Another way to look at this is that taxes (social insurance +3.1 billion and current taxes +7.2 billion) increased at only 1/3rd the rate of payments by the government to individuals. Obviously, this is unsustainable. We are going to have a decent few months in the stores, but basically that's coming from government payments to individuals, and the unemployment benefits are temporary.
Which brings us back to final demand, which is going to be contingent on incomes. In August, private wage and salary payments increased about 26 billion, while government wage and salary payment decreased about 5 billion. So the net increase was about 21 billion. Government payments to individuals increased close to 36 billion, but about 20 billion of the increase was temporary. The rest is probably Social Security/Disability. Staring at a situation in which the long-term welfare payments are increasing at about 4/5ths of the rate of the tax base is pretty scary.
Oh, and the pending home sales report was released. Just take a look at the regional indexes compared to 2009. They are significantly below the 2009 trend in all four areas. We have trouble ahead.
Update: This chart was created from BEA's Personal Incomes Table 2.1, which you can access here. This shows normalized time series for total wages and salaries (doesn't count benefits), private wages and salaries, government wages and salaries, and personal current transfers split into the temporary (unemployment) and Social insurance.
I really put this table up for Carl at NOFP, who is just constantly tortured by tax fallacies.
Here you see that the real problem is the constantly rising ratio of benefits. When GDP Q3 data becomes available I'll do a much more comprehensive breakdown. The bottom line is that most of our problem is demographic. Adding a stagnant economy doesn't make anything better, because even if you stop paying extended unemployment benefits (and those drop out in Q1 next year), those unemployed people still won't be earning wages and paying taxes.
You can also see that this problem was clearly evident long before the current downturn.

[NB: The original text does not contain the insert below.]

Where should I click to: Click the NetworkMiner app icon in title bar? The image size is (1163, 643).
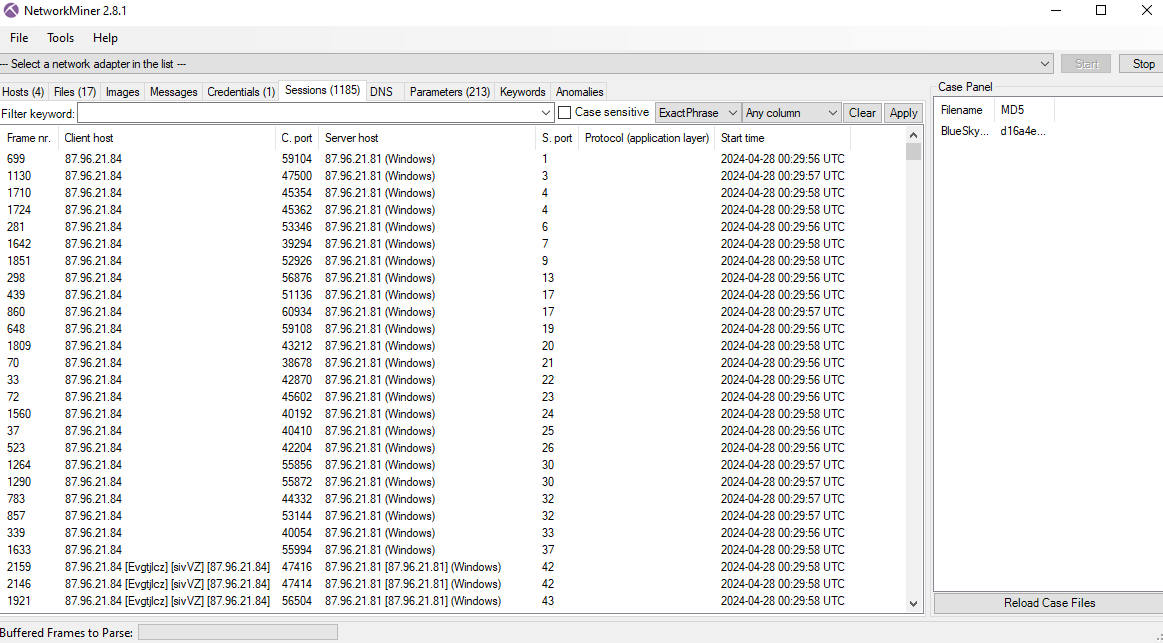point(11,11)
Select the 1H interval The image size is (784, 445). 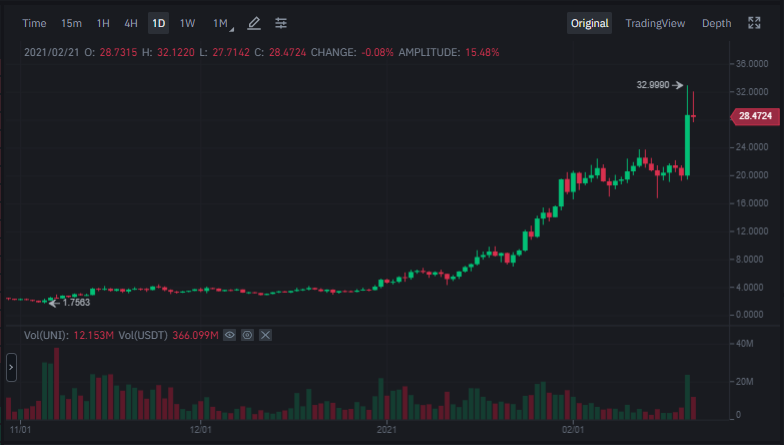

For those who hate numbers:
When you "normalize", you adjust series of different levels to a constant level in order to easily see how they have varied over time in relation to each other. Thus, obviously total wages and salaries are much higher than the social benefits paid, but the normalized series above shows that social benefits have constantly risen in proportion to wages paid, and that they started this epic divergence in the 1990s. The narrowing of the gap at the end of the 1990s really represented a demographic bump relating mostly to the Great Depression. There is also a demographic blip from the Spanish flu (1918-1919). So although most of the public believes that Clinton raised taxes and closed the deficit, almost all of the improvement was really demographic.